### SET TASK
Copy the rows below word for word, leaving out the pictures.
::::
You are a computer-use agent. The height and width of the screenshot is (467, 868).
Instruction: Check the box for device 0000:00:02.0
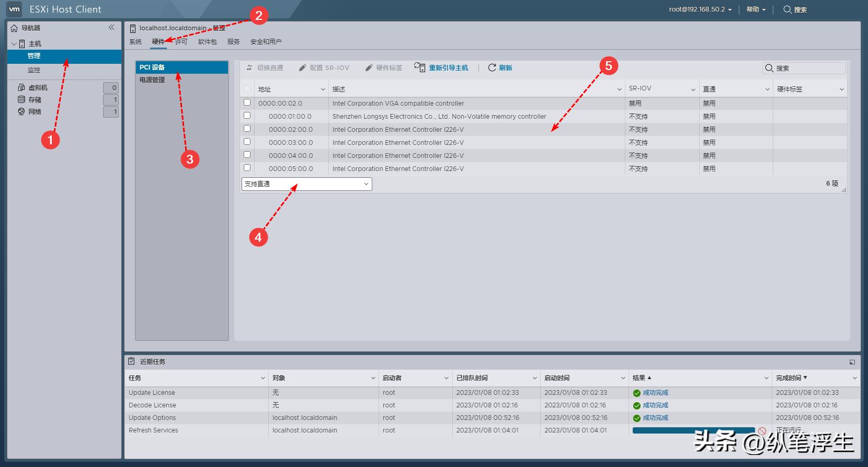tap(247, 102)
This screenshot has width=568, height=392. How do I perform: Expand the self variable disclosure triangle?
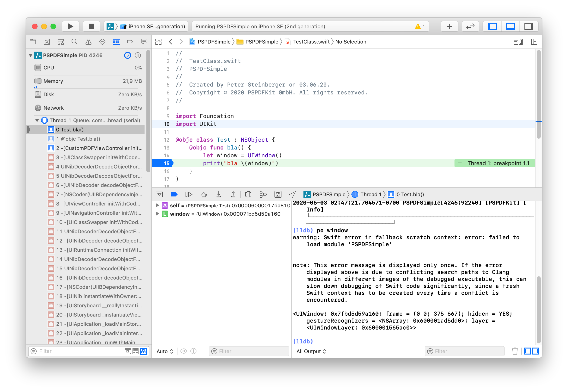click(157, 205)
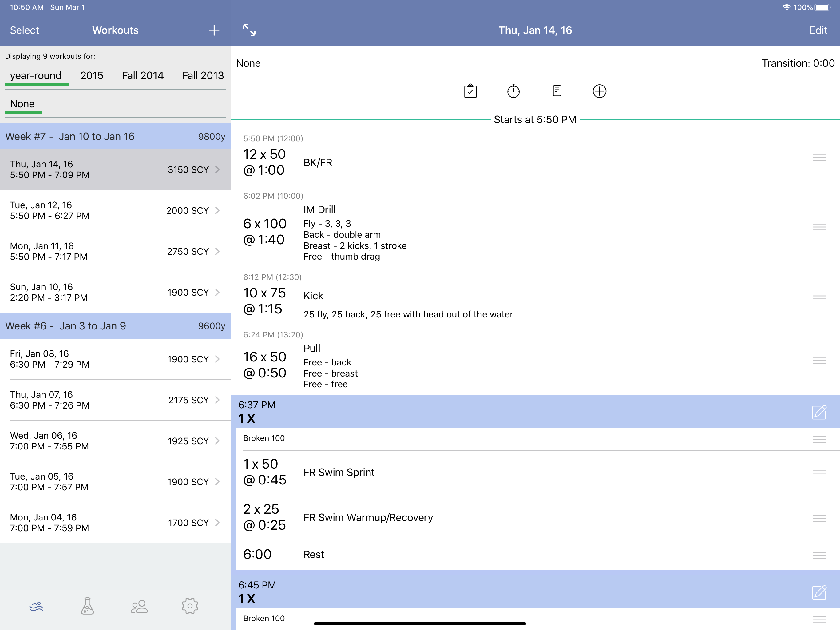Open the Mon, Jan 04 workout chevron
The image size is (840, 630).
click(x=217, y=523)
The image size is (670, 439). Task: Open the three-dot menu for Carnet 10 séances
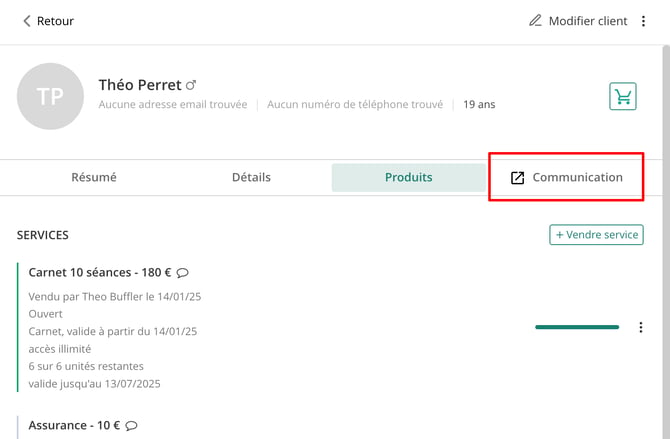tap(641, 327)
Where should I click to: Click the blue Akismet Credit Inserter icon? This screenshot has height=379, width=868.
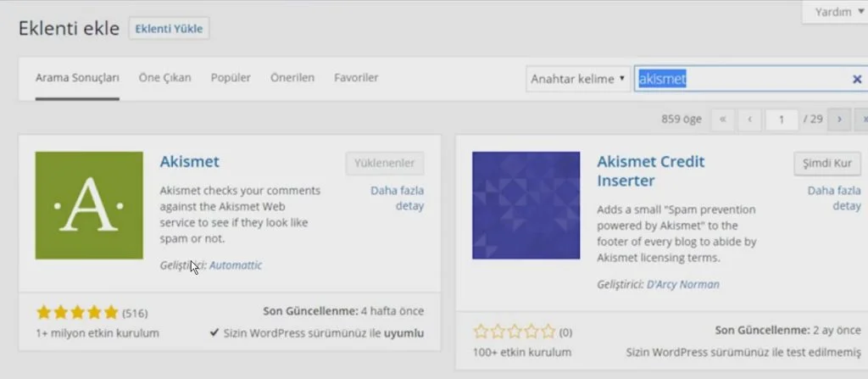526,205
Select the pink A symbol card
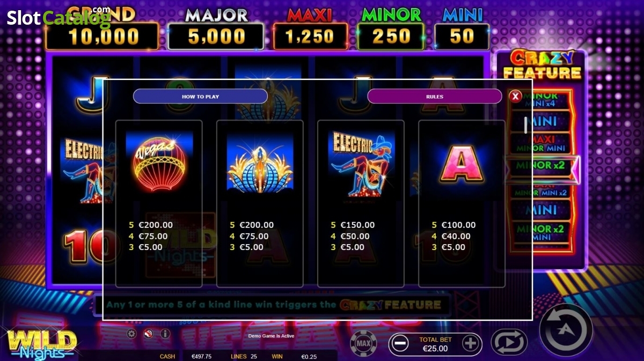This screenshot has height=361, width=644. [x=462, y=204]
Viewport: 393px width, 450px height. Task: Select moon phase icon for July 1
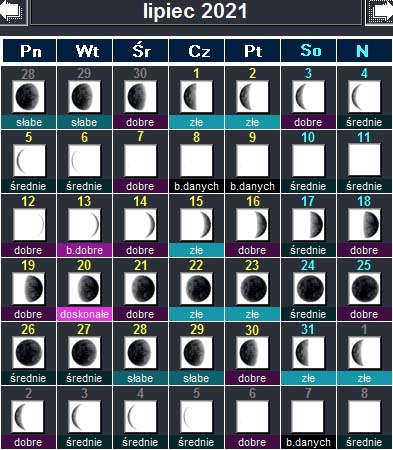(196, 97)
::::
### RESPONSE TO THE EXERCISE
You are a computer-use agent. The height and width of the screenshot is (467, 868).
Instruction: Check the box for device 0000:00:02.0
tap(247, 102)
This screenshot has width=568, height=392. How do I perform: Expand the self variable disclosure triangle?
click(157, 205)
Open the Mon, Jan 04 workout chevron
The image size is (840, 630).
click(x=217, y=523)
The image size is (670, 439). Task: Open the three-dot menu for Carnet 10 séances
tap(641, 327)
Where should I click to: Click the blue Akismet Credit Inserter icon? This screenshot has height=379, width=868.
526,205
Select the pink A symbol card
This screenshot has height=361, width=644. [x=462, y=204]
Viewport: 393px width, 450px height. Task: Select moon phase icon for July 1
(196, 97)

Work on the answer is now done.